题目详情>
请逐字复述数据中从含有“Click the 更多 > link for more announcements”的那一行开始、到含有“(x=517, y=277)”的那一行结束的各行，首尾两行都包括在内，答案中不要写入图片。

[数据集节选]
▬▬▬

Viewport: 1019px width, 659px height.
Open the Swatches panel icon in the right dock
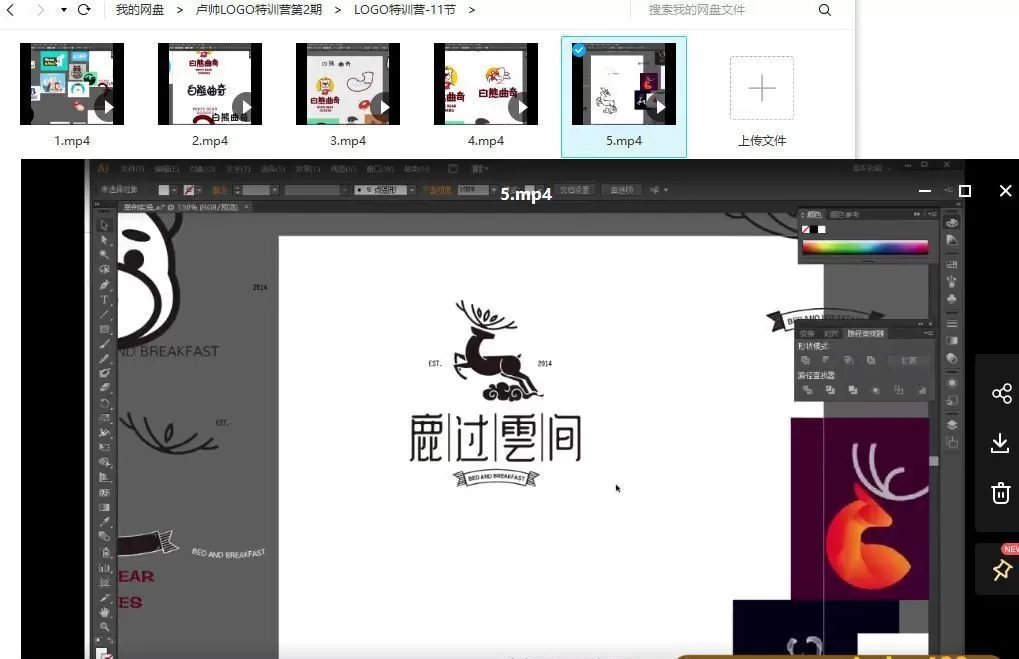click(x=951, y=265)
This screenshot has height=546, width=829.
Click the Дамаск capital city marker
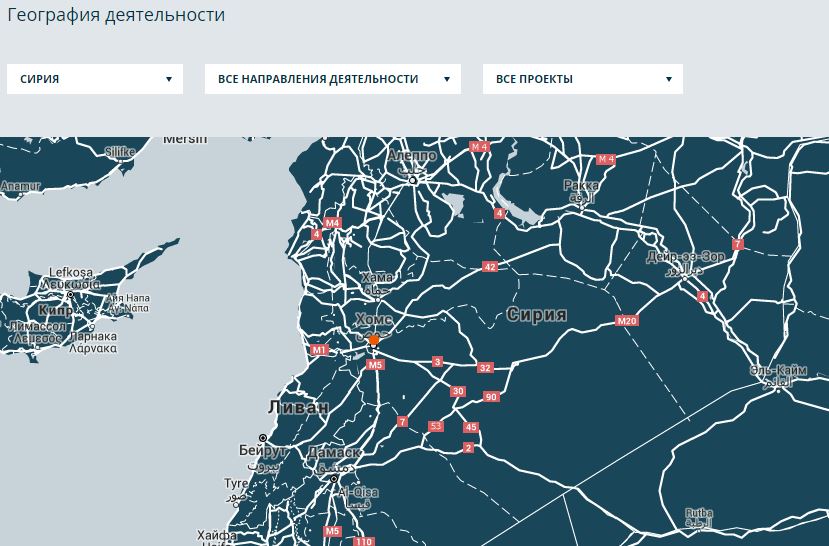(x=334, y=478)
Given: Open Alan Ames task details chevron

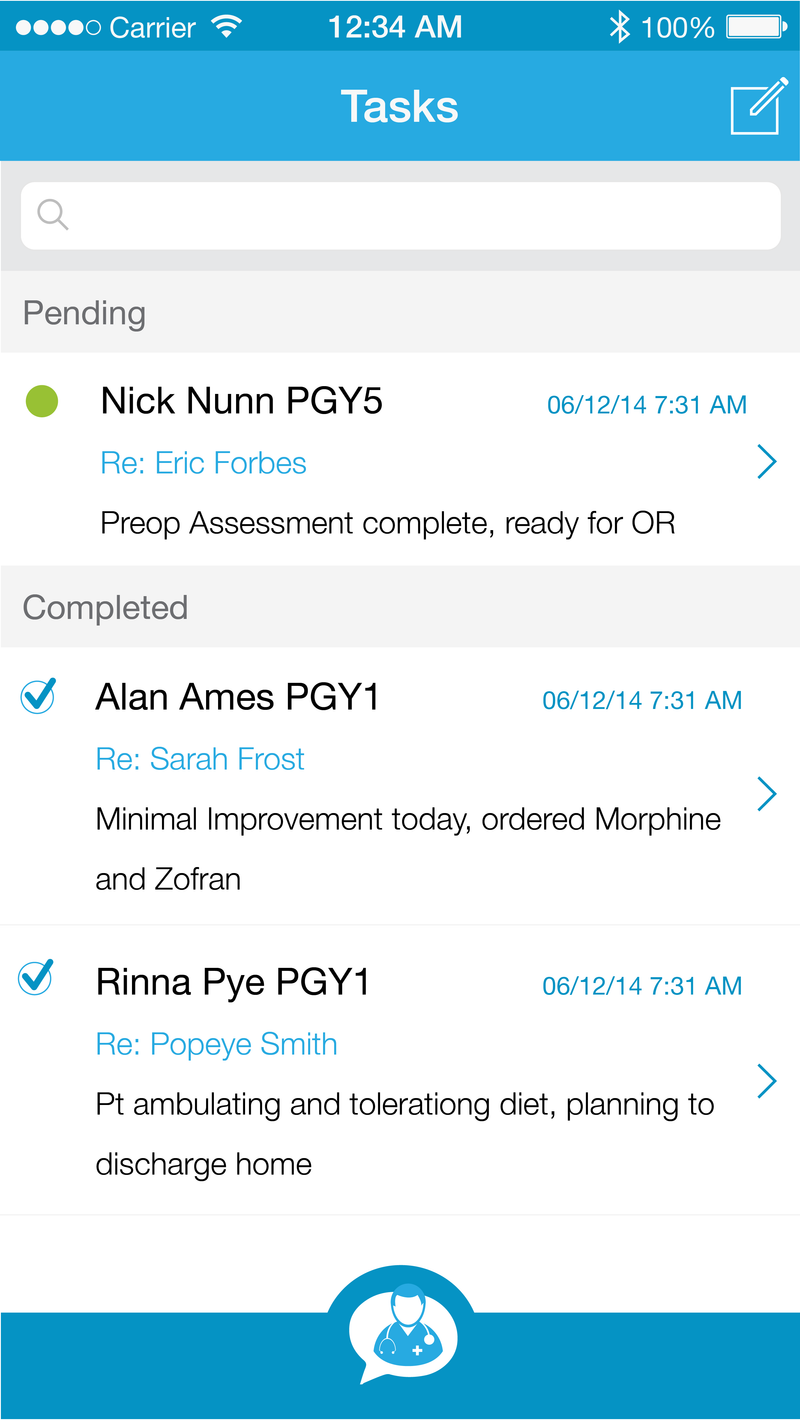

▬▬▬

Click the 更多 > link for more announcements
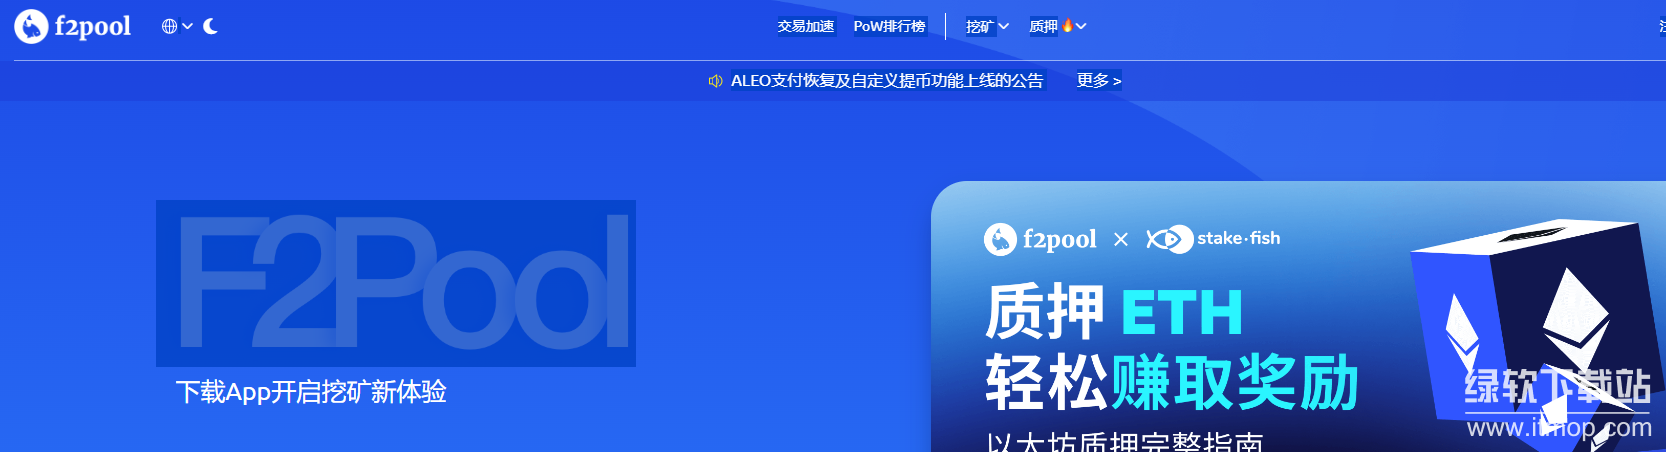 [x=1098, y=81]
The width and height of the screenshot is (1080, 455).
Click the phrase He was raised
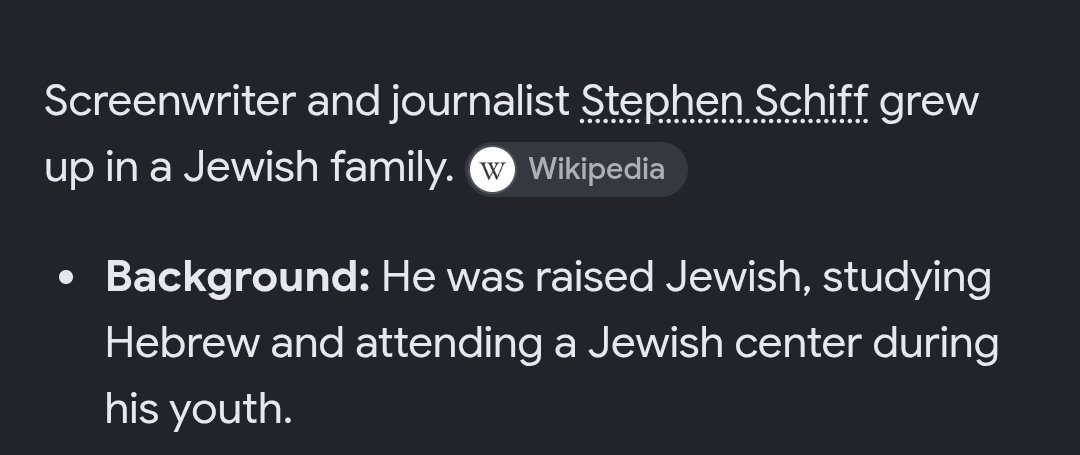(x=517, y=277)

▬▬▬

参考答案>
Click the 更多 > link for more announcements
 [x=1098, y=81]
The width and height of the screenshot is (1080, 455).
Click the phrase He was raised
(x=517, y=277)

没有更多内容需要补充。